## WHAT YOU ARE ASKED TO DO
Each record below must be written out exactly as given.

***

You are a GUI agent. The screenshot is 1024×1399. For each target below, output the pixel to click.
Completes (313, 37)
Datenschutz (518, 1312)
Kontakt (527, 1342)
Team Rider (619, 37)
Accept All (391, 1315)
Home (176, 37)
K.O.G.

***

## OUTPUT
You are a GUI agent. The screenshot is 1024×1399. For each target below, output the pixel to click.
Completes (313, 37)
Datenschutz (518, 1312)
Kontakt (527, 1342)
Team Rider (619, 37)
Accept All (391, 1315)
Home (176, 37)
K.O.G.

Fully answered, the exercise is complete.